Activity: Within the records below, reproduce without change the lines from the line that has "Task: Preview file with the eye icon" through the line that has "Click the help question", and only those.

Records from a dataset:
= = =
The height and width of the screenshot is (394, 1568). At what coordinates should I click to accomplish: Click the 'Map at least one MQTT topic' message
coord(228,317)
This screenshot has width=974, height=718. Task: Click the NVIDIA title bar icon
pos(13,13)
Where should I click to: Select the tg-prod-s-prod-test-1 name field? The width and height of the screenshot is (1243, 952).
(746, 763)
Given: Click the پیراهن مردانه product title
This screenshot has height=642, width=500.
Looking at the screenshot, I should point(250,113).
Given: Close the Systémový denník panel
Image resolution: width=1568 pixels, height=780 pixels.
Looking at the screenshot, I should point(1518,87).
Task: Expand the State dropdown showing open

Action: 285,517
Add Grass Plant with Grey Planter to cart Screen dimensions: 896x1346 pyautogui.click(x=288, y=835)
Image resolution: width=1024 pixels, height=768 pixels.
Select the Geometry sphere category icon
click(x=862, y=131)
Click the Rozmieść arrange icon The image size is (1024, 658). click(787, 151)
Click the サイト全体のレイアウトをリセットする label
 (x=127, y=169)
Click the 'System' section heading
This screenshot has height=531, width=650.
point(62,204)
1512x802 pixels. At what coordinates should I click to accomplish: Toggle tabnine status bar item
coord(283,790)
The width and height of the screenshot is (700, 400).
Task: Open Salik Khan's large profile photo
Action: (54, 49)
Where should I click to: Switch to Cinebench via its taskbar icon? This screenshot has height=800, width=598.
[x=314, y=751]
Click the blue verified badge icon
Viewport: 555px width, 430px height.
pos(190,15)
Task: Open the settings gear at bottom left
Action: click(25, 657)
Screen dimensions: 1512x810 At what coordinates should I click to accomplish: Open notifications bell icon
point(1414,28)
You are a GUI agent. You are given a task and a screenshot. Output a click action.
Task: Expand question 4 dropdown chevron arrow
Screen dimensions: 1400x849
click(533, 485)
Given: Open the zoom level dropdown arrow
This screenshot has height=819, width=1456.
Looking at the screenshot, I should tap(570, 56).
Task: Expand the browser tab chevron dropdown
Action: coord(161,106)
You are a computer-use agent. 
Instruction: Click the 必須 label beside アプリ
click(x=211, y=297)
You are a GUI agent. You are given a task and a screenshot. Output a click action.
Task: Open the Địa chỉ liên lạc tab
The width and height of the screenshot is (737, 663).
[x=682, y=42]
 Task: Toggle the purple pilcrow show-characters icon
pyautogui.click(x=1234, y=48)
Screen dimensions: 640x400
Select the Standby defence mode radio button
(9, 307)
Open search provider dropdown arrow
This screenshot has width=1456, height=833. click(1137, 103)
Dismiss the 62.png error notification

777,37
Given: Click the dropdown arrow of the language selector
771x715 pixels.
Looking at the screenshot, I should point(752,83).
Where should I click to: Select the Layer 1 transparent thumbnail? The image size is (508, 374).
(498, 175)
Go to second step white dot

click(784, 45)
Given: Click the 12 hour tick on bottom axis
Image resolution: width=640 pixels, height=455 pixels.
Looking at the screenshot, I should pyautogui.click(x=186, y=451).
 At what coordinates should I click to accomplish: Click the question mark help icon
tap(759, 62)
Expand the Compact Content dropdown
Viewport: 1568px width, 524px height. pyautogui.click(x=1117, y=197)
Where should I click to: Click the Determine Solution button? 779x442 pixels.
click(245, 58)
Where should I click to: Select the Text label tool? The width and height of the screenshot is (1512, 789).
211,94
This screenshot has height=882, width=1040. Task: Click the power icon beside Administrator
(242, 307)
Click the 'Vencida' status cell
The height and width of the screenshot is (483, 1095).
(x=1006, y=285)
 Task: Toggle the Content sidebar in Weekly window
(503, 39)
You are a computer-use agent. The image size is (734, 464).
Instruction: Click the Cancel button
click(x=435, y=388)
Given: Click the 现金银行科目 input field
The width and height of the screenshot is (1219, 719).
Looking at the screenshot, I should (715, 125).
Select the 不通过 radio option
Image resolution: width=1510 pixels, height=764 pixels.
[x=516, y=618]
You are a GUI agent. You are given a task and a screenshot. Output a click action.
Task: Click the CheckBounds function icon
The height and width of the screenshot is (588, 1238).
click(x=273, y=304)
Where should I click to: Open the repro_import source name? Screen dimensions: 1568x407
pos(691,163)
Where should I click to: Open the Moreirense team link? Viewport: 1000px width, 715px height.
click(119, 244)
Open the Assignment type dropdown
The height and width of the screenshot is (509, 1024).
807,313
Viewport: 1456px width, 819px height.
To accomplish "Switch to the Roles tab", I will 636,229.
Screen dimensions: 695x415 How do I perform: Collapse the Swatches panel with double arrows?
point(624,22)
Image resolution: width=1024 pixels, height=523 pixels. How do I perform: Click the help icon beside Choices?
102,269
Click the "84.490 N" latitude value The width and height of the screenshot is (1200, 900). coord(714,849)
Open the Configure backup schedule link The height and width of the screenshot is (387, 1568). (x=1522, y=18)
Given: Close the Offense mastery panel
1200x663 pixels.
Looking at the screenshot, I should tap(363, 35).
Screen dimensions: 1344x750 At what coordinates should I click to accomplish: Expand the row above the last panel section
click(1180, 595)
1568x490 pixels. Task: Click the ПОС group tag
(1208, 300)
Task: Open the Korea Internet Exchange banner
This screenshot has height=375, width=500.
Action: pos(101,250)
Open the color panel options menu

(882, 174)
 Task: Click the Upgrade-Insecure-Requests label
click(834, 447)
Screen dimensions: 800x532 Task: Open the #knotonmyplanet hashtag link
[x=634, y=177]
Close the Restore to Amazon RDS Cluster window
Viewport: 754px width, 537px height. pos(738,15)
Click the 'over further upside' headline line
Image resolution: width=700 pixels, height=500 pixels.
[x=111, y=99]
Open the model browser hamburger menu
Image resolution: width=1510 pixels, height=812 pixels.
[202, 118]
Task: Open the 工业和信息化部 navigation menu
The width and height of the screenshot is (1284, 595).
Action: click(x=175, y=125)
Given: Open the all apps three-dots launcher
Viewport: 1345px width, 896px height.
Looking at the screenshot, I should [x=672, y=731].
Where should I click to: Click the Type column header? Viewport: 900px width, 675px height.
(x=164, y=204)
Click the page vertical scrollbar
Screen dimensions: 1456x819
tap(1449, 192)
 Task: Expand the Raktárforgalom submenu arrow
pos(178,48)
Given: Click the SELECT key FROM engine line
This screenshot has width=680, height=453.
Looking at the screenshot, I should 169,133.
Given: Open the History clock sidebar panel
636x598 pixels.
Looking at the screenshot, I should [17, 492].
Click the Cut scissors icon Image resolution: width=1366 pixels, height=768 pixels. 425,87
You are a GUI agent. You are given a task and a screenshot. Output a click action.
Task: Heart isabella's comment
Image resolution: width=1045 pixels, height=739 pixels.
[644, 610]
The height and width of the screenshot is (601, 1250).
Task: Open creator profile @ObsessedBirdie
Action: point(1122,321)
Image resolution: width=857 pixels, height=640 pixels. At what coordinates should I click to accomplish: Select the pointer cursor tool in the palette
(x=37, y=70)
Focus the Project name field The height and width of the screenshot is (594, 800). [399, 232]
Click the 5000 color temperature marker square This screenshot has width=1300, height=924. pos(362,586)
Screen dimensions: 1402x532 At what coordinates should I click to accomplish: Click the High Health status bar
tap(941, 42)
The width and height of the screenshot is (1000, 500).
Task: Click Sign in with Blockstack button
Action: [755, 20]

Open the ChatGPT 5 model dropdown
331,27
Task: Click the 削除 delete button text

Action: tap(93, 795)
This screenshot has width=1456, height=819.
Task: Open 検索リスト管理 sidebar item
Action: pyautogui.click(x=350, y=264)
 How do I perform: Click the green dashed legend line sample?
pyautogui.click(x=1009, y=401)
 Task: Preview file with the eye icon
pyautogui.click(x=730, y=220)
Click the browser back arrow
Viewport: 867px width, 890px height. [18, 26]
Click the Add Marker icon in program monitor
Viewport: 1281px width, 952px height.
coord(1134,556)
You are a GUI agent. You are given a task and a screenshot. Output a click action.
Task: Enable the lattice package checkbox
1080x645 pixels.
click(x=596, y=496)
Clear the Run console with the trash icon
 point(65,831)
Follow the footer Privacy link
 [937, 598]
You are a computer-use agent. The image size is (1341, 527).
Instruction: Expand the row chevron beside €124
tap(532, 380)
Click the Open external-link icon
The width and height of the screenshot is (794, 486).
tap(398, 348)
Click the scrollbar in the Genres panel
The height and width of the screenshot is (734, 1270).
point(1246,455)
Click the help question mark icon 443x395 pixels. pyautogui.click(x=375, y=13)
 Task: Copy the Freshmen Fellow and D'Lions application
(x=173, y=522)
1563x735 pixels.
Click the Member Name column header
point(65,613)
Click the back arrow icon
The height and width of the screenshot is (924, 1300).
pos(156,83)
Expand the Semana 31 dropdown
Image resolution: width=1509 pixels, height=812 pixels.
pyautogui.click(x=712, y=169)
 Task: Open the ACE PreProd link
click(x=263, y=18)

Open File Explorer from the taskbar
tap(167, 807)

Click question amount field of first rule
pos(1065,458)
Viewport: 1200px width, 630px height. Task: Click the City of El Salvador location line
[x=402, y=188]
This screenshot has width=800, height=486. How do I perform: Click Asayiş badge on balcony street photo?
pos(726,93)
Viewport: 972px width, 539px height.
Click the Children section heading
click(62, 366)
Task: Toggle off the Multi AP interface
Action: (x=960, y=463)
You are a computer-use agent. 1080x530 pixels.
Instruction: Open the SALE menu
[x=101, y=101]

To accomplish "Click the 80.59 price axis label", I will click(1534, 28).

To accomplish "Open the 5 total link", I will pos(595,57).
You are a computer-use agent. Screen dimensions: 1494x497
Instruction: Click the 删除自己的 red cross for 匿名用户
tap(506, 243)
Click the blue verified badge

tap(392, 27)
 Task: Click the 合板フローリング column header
= = =
Answer for this exercise:
 Task: Preview file with the eye icon
pyautogui.click(x=730, y=220)
Click the browser back arrow
Viewport: 867px width, 890px height. [18, 26]
Click the Add Marker icon in program monitor
Viewport: 1281px width, 952px height.
coord(1134,556)
You are a GUI agent. You are given a task and a screenshot. Output a click action.
Task: Enable the lattice package checkbox
1080x645 pixels.
click(x=596, y=496)
Clear the Run console with the trash icon
 point(65,831)
Follow the footer Privacy link
 [937, 598]
You are a computer-use agent. The image size is (1341, 527).
Instruction: Expand the row chevron beside €124
tap(532, 380)
Click the Open external-link icon
The width and height of the screenshot is (794, 486).
tap(398, 348)
Click the scrollbar in the Genres panel
The height and width of the screenshot is (734, 1270).
point(1246,455)
Click the help question mark icon 443x395 pixels. pyautogui.click(x=375, y=13)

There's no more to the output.